François Delarozière, co-auteur et directeur artistique de La Machine, estime au contraire que ce choix est « tout sauf raisonnable ». « Cette décision met à mort un projet qui tire Nantes vers le haut. Est-ce que l’on veut une ville sage et sérieuse comme autrefois la Belle endormie ? Les urbanistes s’accordent à dire qu’il faut des artistes pour accompagner la fabrique de la ville. Nous restons convaincus que l’art dans l’espace public reste le moteur qui donne à la ville la force qui rassemble, qui transforme, qui humanise » déclare le créateur, qui accompagne aujourd’hui plusieurs projets urbains en France et dans le monde.
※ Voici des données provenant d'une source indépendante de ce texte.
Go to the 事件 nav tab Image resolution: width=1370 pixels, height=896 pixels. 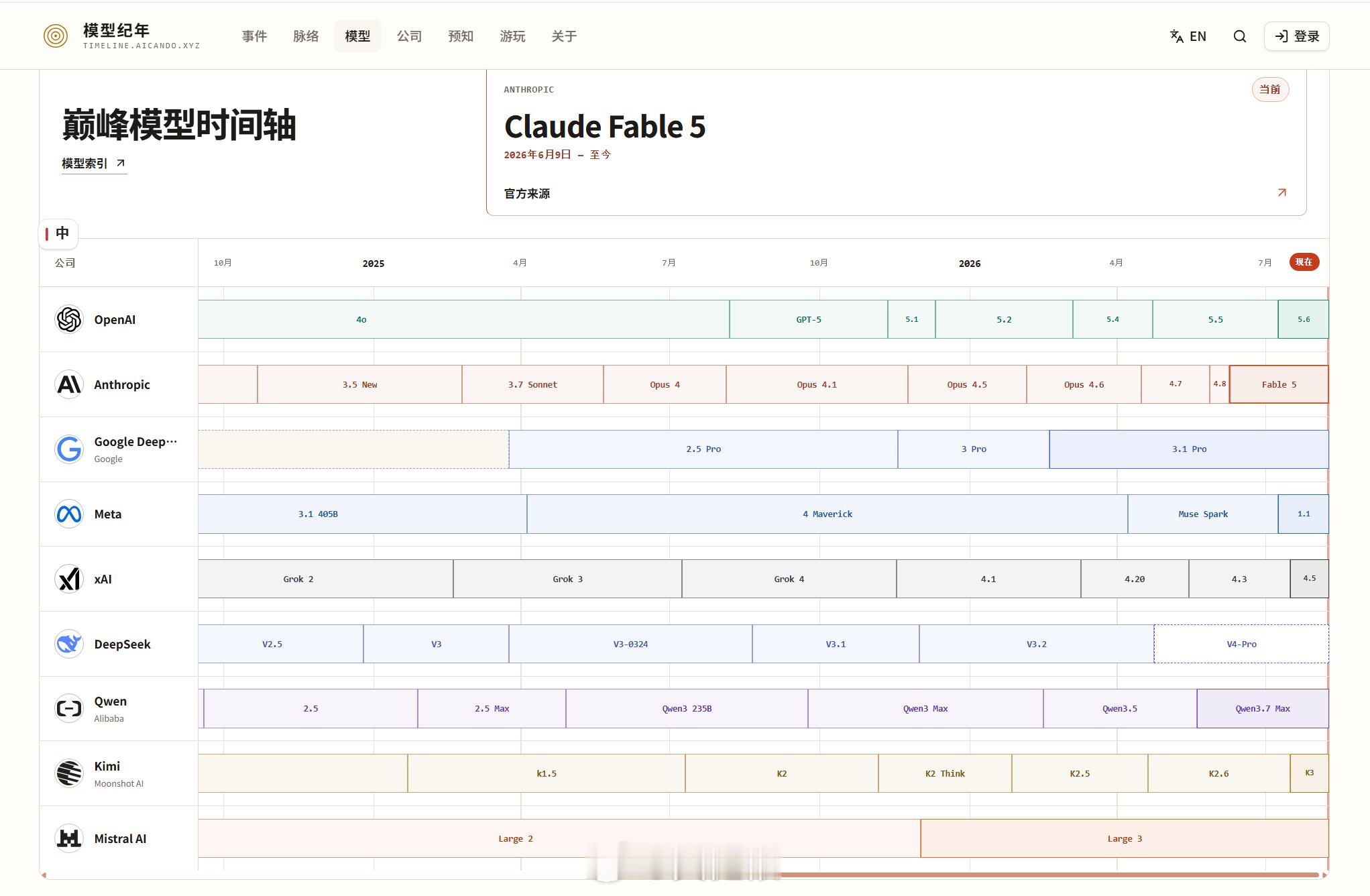pyautogui.click(x=254, y=36)
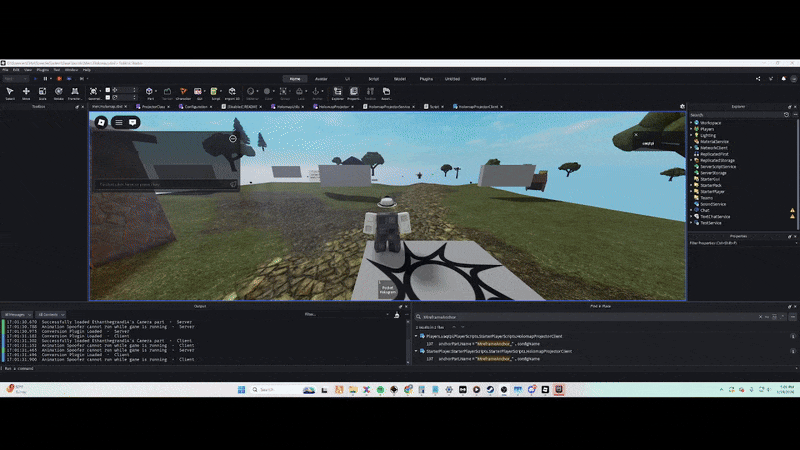The height and width of the screenshot is (450, 800).
Task: Select the Move tool in the toolbar
Action: point(27,92)
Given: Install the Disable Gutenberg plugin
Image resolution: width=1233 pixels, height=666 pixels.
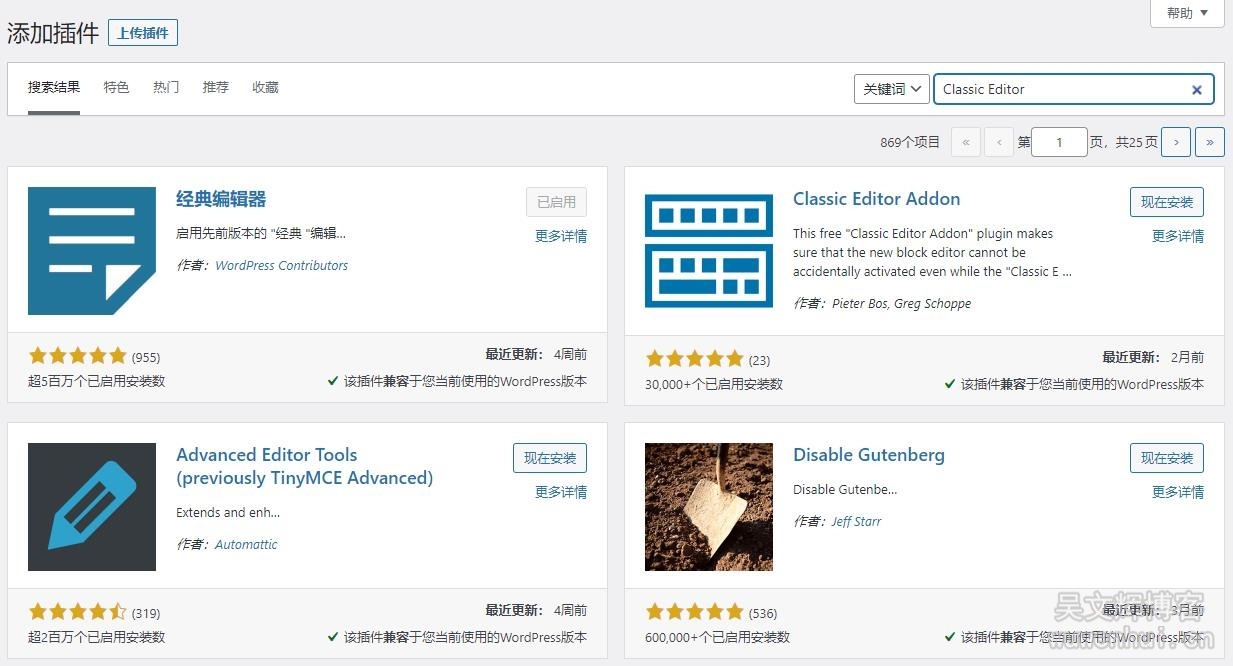Looking at the screenshot, I should click(1166, 458).
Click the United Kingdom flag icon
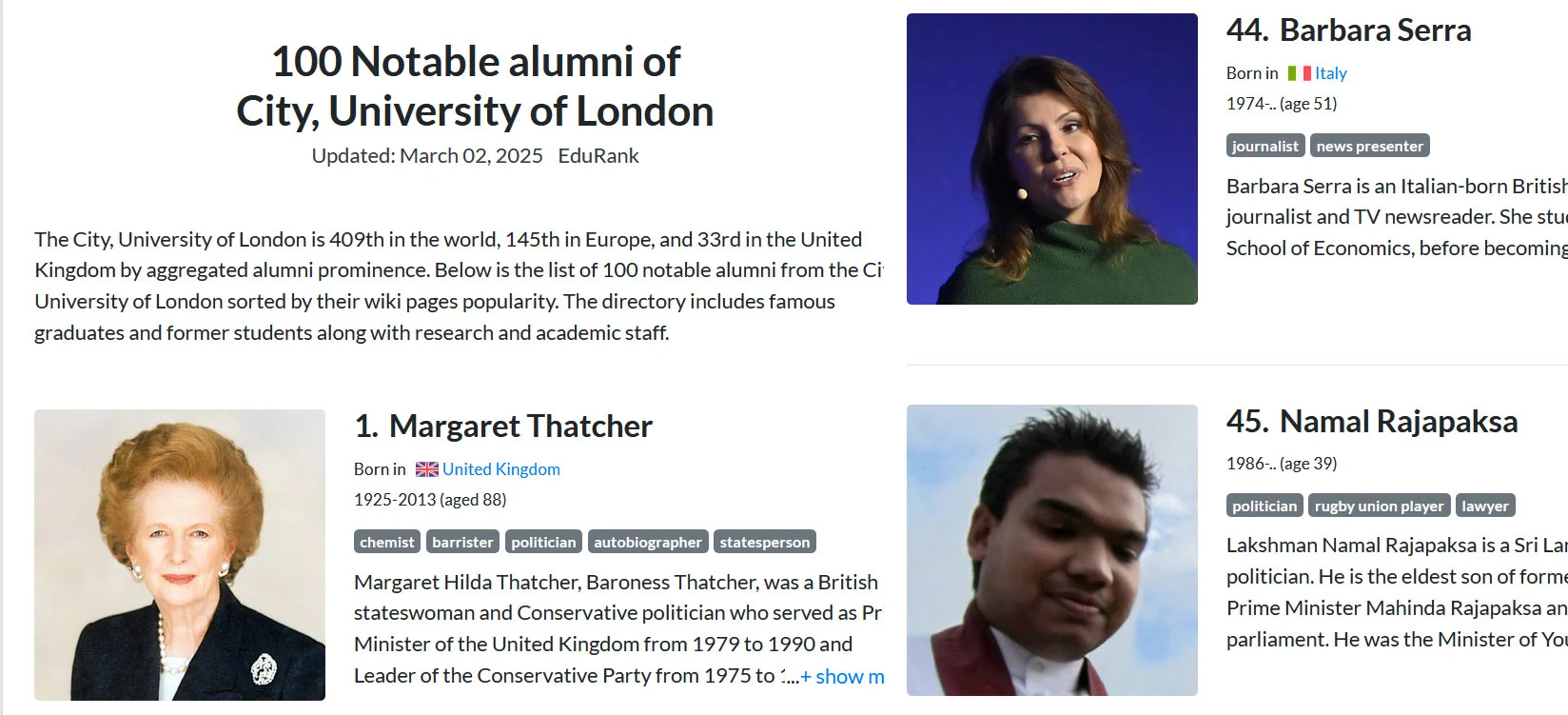1568x715 pixels. point(426,469)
Une conviction qui a fait la singularité des projets urbains de Nantes, mais qui ne semble plus être partagée par les élus nantais. Pour le projet Pirmil-Les Isles qui vient être lancé, l’expérimentation d’urbanisme transitoire Transfert qui devait contribuer à « fabriquer la ville autrement » grâce à l’art et la culture s’est finalement terminée en échec. Comme les artistes de Transfert, les créateurs de La Machine affirment que pour bien vivre, l’homme a besoin de rêve et de poésie. « Une société en crise ne peux pas se contenter d’éteindre les feux », estiment-ils.
Les concepteurs de l’Arbre aux hérons ont très mal vécu le débat qui s’est porté sur l’utilité d’un tel projet dans le contexte actuel et les arguments d’une partie de la majorité métropolitaine, notamment EELV, pour qui ce projet était perçu comme « un arbre en acier planté dans du béton ».
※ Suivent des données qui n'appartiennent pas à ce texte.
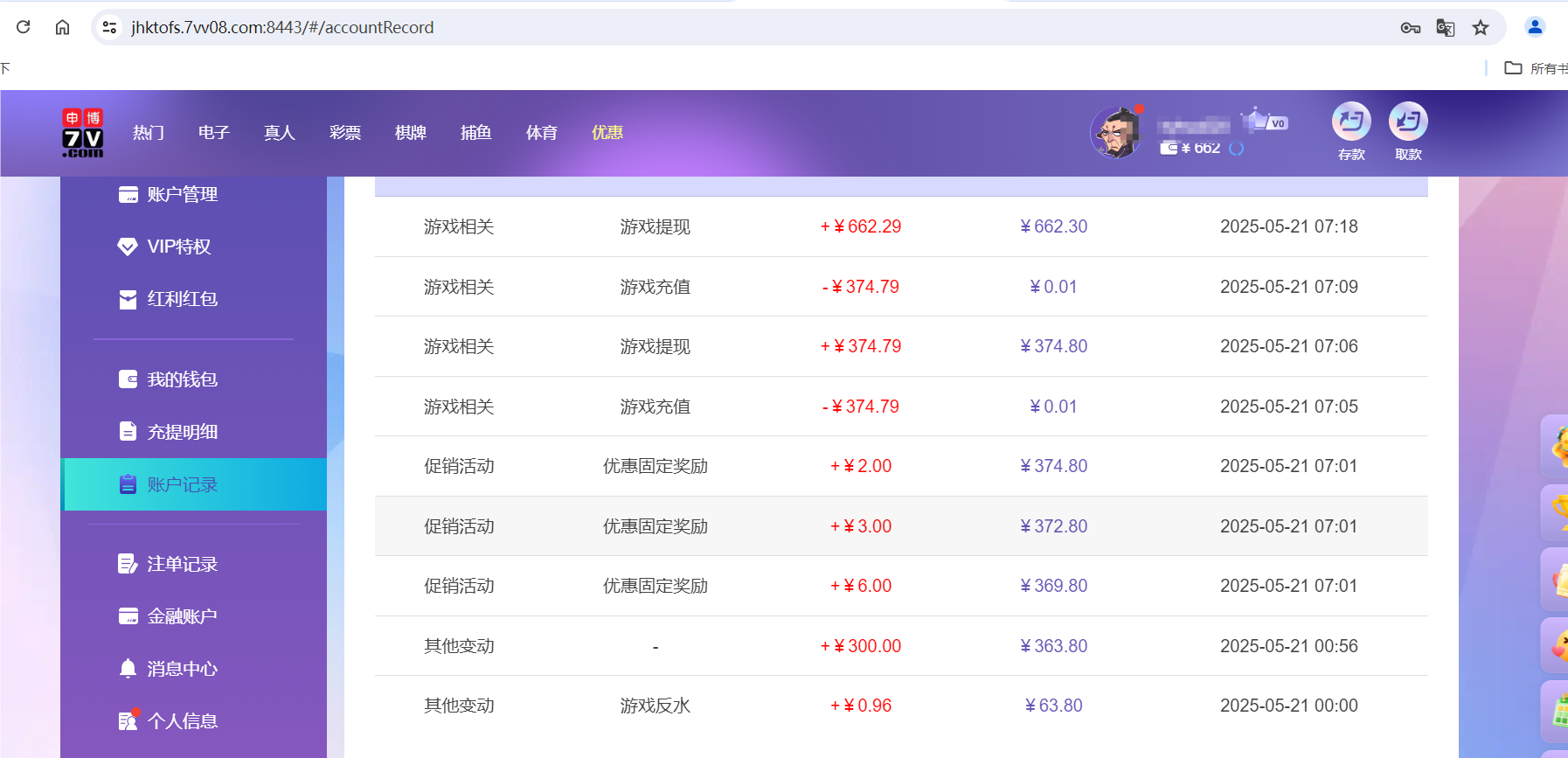Click the 2025-05-21 07:18 游戏提现 record row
Mais pourquoi opposer nécessité sociale et écologique et inutilité culturelle, s’interroge La Machine. « Nous ne sommes pas intervenus dans ce débat mené principalement sur les réseaux sociaux par une minorité agissante car on a respecté les négociations en pensant que l’on travaillait en confiance avec les services de Nantes Métropole » raconte Pierre Orefice. Pour François Delarozière, « c’est un faux procès. On n’a jamais compris comment les Verts pouvaient s’opposer à une sculpture qui était un jardin suspendu, une expérimentation sur la végétalisation des bâtiments en général ».
Bilan carbone et faisabilité technique
A la demande de Nantes Métropole, La Machine a réalisé et présenté une évaluation du bilan carbone de l’Arbre. « Avec 9 800 tonnes équivalent carbone, il représente un coût carbone comparable à celui de la construction d’un immeuble de six étages ou 6 500 m2 comme il s’en construit de nombreux à Nantes. Il n’y a rien là qui puisse choquer les consciences » estime Benjamin Laurent, architecte de formation et coordinateur du projet. Ce dernier est particulièrement amer surtout qu’avec son équipe de 25 personnes, des bureaux d’études et le CSTB, il a réussi à faire la preuve de la faisabilité technique du projet. « On avait réglé toutes les problématiques liées avec les fondations, la structure, la sécurité incendie, la végétalisation, la maintenance, l’accessibilité... et le projet était prêt à être réalisé » assure-t-il.